### Opdracht
Schrijf het vervolg van het e-mailinterview met Arnon Grunberg over zijn roman Huid en Haar. Begin direct na de laatste zin.

### Te lezen tekst
———

‘Mij interesseert het niet monsterlijke aan het monster’

Door bemiddeling van zijn personal assistant kon Tzum enkele vragen afvuren op schrijver Arnon Grunberg, naar aanleiding van diens roman Huid en Haar. Een vraaggesprek per e-mail, over en weer. De vragen kwamen steevast uit Groningen, de antwoorden achtereenvolgens uit New York, Buenos Aires, Amsterdam, Dublin en New York. ‘U lijkt het interview te overschatten. Er is leven buiten het interview.’

Van harte gefeliciteerd: Huid en Haar is af. Het boek ligt bij de drukker. Begint u meteen aan een nieuwe roman? Sommige schrijvers spreken liever niet over werk in uitvoering.

———

### Fragment uit gegevens

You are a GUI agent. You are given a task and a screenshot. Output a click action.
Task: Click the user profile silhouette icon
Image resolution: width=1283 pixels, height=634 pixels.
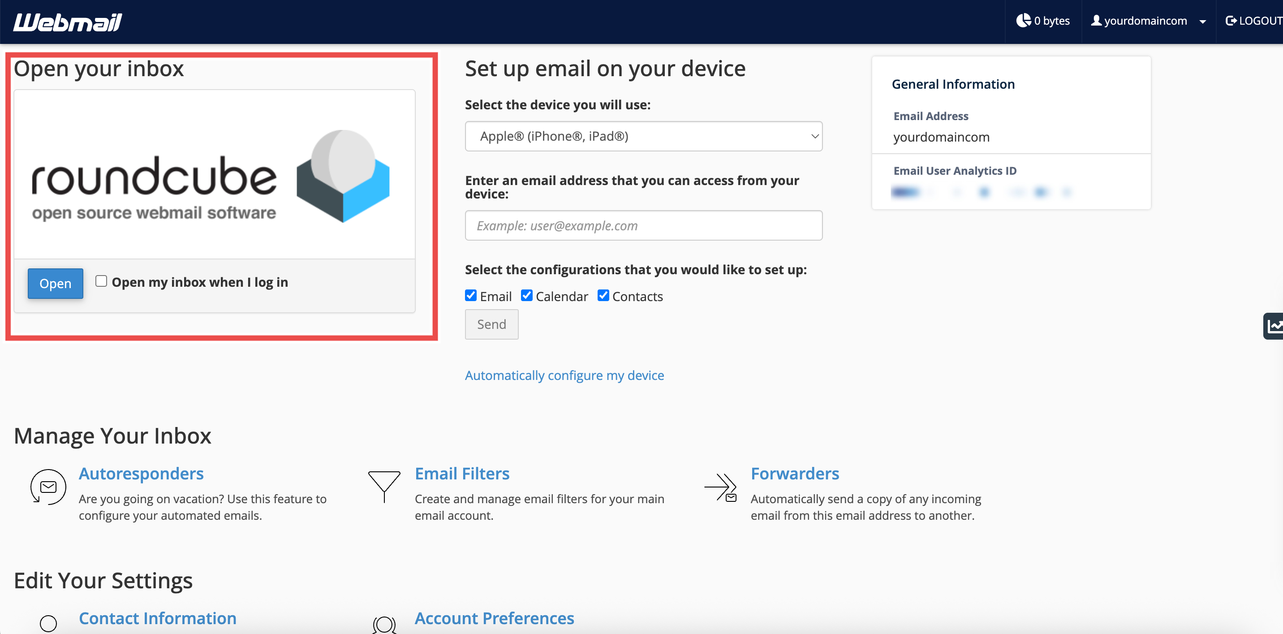[x=1096, y=20]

———

### Uitwerking
Ik ben feitelijk begonnen aan een novelle. Maar dat wil nog niet zeggen dat ik daar nu al dagelijks aan werk. Er is een aantal andere dingen dat eerst af moet.

Over werk in uitvoering spreek ik inderdaad liever niet. Dat zou bijgeloof kunnen zijn. Maar ik denk ook dat het zinniger is te spreken over een boek dat al gelezen kan worden dan over een boek dat alleen nog maar voor een deel of helemaal in het hoofd van de schrijver bestaat.

Tirza is een boek dat gelezen kan worden, en dat tevens op toneel was te zien en nu in de bioscoop. Hoe betrokken bent u bij beide producties geweest? U hebt zelf enkele toneelstukken en een filmscript geschreven: had u de bewerkingen niet zelf willen maken?

Nee, die had ik niet zelf willen maken. Ik heb ook de bewerking van De asielzoeker, uitgevoerd door het NT Gent, niet zelf gemaakt. Toen ik mijn roman Figuranten voor toneel bewerkte, lang geleden alweer, merkte ik dat ik eigenlijk behoefte had iets nieuws te maken.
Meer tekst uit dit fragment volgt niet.